### Lesetext
▬▬▬▬▬▬▬▬▬▬

Unterschiede habe sie aber auch schon ausfindig gemacht. So könne sie bei ihrer momentanen Tätigkeit einen Auftrag am Abend abschliessen. «Wenn ich den ganzen Tag Zwetschgen abgelesen habe, weiss ich abends, was ich getan habe», sagt Elser grinsend. Das Verfassen eines Ausstellungstextes hingegen könne sich über Wochen hinziehen und man müsse die Motivation, daran zu feilen, täglich selbst finden.
Die Frage, ob sie weiterhin in der Landwirtschaft tätig sein möchte, kann die studierte Kunsthistorikerin deshalb mit einem sicheren «Ja» beantworten. Und auch auf gesellschaftspolitischer Ebene sieht Sarah Elser noch genügend Dinge, für die sie sich einsetzen möchte. Beispielsweise dafür, die verschiedenen Glieder der Ernährungskette sowie die Stadt- und Landbevölkerung wieder mehr zu verbinden.
Fünf Fragen
Welche Aufgaben gefallen Ihnen besonders gut in der landwirtschaftlichen Tätigkeit und was liegt Ihnen weniger?

▬▬▬▬▬▬▬▬▬▬

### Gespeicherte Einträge
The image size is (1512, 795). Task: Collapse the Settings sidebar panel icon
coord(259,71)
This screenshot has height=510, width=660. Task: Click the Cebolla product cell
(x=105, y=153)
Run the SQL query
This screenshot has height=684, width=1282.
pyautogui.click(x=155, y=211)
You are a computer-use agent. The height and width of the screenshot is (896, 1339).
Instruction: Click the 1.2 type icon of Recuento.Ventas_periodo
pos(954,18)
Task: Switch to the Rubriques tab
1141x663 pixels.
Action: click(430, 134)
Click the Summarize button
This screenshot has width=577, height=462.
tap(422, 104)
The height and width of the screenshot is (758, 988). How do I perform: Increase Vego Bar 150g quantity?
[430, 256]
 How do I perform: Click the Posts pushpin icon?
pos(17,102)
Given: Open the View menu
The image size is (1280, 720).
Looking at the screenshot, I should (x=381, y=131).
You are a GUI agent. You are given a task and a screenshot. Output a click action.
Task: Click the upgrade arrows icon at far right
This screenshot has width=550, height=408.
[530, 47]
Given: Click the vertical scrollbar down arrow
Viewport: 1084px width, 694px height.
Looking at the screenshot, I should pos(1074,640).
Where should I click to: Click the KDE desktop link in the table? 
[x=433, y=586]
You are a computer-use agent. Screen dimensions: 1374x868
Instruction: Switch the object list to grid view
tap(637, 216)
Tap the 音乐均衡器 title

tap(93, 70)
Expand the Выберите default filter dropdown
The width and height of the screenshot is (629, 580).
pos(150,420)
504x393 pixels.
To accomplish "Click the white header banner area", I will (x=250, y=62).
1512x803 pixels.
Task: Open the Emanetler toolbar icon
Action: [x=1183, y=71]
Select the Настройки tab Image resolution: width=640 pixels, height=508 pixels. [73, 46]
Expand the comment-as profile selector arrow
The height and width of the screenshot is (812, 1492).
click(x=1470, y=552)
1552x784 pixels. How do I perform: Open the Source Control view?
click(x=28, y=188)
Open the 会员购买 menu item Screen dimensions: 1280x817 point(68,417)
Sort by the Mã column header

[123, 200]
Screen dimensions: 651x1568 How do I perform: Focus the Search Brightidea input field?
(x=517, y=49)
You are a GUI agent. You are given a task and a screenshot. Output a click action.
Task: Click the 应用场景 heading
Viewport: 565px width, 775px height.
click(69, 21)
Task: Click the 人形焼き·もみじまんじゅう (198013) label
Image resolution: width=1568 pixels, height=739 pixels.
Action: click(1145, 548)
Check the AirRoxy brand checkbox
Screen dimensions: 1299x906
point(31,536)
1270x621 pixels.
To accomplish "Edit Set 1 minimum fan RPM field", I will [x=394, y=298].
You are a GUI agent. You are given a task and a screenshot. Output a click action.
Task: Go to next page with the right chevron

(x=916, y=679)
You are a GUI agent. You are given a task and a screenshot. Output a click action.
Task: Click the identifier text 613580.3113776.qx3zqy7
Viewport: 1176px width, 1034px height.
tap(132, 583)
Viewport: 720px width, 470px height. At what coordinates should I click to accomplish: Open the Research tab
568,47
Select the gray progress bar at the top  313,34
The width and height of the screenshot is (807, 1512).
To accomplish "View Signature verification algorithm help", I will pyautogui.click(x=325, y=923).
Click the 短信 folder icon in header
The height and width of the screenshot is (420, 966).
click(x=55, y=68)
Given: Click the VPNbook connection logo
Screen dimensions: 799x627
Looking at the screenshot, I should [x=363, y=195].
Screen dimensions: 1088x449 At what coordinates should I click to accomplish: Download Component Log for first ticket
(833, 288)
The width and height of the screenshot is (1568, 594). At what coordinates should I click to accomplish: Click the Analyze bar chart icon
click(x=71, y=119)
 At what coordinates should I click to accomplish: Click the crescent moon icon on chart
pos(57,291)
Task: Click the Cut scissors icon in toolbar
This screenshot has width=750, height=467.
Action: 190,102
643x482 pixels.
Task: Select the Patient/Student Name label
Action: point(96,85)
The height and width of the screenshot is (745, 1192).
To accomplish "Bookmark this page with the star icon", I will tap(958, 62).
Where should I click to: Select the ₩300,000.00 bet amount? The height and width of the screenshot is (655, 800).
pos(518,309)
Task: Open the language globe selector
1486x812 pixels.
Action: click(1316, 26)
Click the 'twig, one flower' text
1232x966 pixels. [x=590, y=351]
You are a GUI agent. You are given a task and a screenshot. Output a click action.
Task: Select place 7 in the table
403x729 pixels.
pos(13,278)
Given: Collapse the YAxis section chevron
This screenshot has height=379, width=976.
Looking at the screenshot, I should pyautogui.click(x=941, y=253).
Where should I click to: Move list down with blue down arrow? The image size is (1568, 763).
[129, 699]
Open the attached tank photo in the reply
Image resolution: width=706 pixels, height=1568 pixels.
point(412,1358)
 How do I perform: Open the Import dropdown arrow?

▬▬▬▬▬▬▬▬▬▬

### Arbeitsauftrag
Gib den Lesetext über Sarah Elser und ihre Arbeit in der Landwirtschaft vollständig und wortgetreu wieder.

### Lösung
Unterschiede habe sie aber auch schon ausfindig gemacht. So könne sie bei ihrer momentanen Tätigkeit einen Auftrag am Abend abschliessen. «Wenn ich den ganzen Tag Zwetschgen abgelesen habe, weiss ich abends, was ich getan habe», sagt Elser grinsend. Das Verfassen eines Ausstellungstextes hingegen könne sich über Wochen hinziehen und man müsse die Motivation, daran zu feilen, täglich selbst finden.
Die Frage, ob sie weiterhin in der Landwirtschaft tätig sein möchte, kann die studierte Kunsthistorikerin deshalb mit einem sicheren «Ja» beantworten. Und auch auf gesellschaftspolitischer Ebene sieht Sarah Elser noch genügend Dinge, für die sie sich einsetzen möchte. Beispielsweise dafür, die verschiedenen Glieder der Ernährungskette sowie die Stadt- und Landbevölkerung wieder mehr zu verbinden.
Fünf Fragen
Welche Aufgaben gefallen Ihnen besonders gut in der landwirtschaftlichen Tätigkeit und was liegt Ihnen weniger?